Pourtant, il y a toujours eu des Malgaches qui combattaient les colons. Les Français et les Sénégalais, qui occupaient le pays étaient haïs, mais faisaient aussi très peur. Généralement, le Malgache est fasciné et il est aussi méfiant de tout étranger. Aujourd’hui, les descendants de ces Français blancs et noirs sont devenus des Malgaches eux-mêmes. Mais après quelque temps, les étrangers :  Français, Anglais, Indiens, Chinois s’intègrent aussi très bien dans cette société et deviennent des membres des ethnies où ils se sont installés, ou zanatany (enfants du pays).

Après la reconquête de l’indépendance en 1960, les dirigeants ont eu aussi leurs méthodes pour diviser et régner sur les Malgaches. Quand j’étais petit, notre plus grande peur s’appelait adim-poko (guerre civile) où « ady » veut dire guerre et poko (foko) signifie ethnie. Mais, monter une guerre entre 18 ethnies officielles n’est pas très commode, c’est pour ça qu’on a virtuellement réduit la population en deux parties : les côtiers et les peuples des plateaux. Il y a eu des crises de ce genre, des côtiers qui massacrent des familles de « migrants » des hauts plateaux, ou l’inverse…mais pas de guerre.

Avec la multiplication des échanges humains, il est de plus en plus difficile de retrouver le clivage côtiers/non côtiers dans la société malgache. Par exemple, les côtiers, après quelques années passées à Tana, ce sont des Tananarivéens et les Tananarivéens après s’être installés sur les côtes, bah…ce sont des côtiers.
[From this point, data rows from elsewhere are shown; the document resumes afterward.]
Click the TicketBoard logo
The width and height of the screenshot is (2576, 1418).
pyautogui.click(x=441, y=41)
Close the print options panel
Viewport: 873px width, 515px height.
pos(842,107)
Mais, théorie du complot oblige, « ils » ont encore trouvé un moyen de monter les Malgaches entre eux. C’est depuis quelques années, la guéguerre entre pauvres et moins pauvres. On se donne en surnom des noms d’animaux, on se vole, on s’attaque, on se tue, mais … comment savoir qui est dans quel camp? A Antananarivo, par exemple, de grandes maisons se font braquer, mais malheureusement (pour les bandits), il n’y a souvent pas d’argent ni d’objet de valeur dans ces maisons, en fait, ce sont des pauvres. Alors, les bandits rentrent bredouilles ou se déchaînent sur ces pauvres gens et font des ravages. Au contraire, des enfants sortant des taudis se font kidnapper …contre rançon…alors on n’y comprend plus rien du tout. Alors, une guerre civile pauvres contre riches ? je n’y crois pas.

Et non! on ne se battra pas entre nous

Je récapitule, les Malgaches sont généralement pacifiques, mais de temps à autre, quand la réminiscence des réflexes du passé revient, ils se font de petites guerres entre eux ou agressent des étrangers.

Moi, je suis confiant, il ne peut pas y avoir de guerre civile chez nous…enfin … je crois… je pense… j’espère…je voudrais bien… snif…je vous en conjure mon Dieu, que ça n’arrive jamais!

1 Commentaire

  1. « Et non! on ne se battra pas entre nous ». C’est ce que les Malgaches doivent comprendre. Certains se nourrissent de leur sang et ils veulent peut-être suivre les batailles entre malgaches comme on suit un film d’action américain. Le Peuple transcender ses divergences car ils ont plus de choses qui les unifient et ils doivent garder leur réputation de peuple pacifique que tu as mentionner au début de ton billet.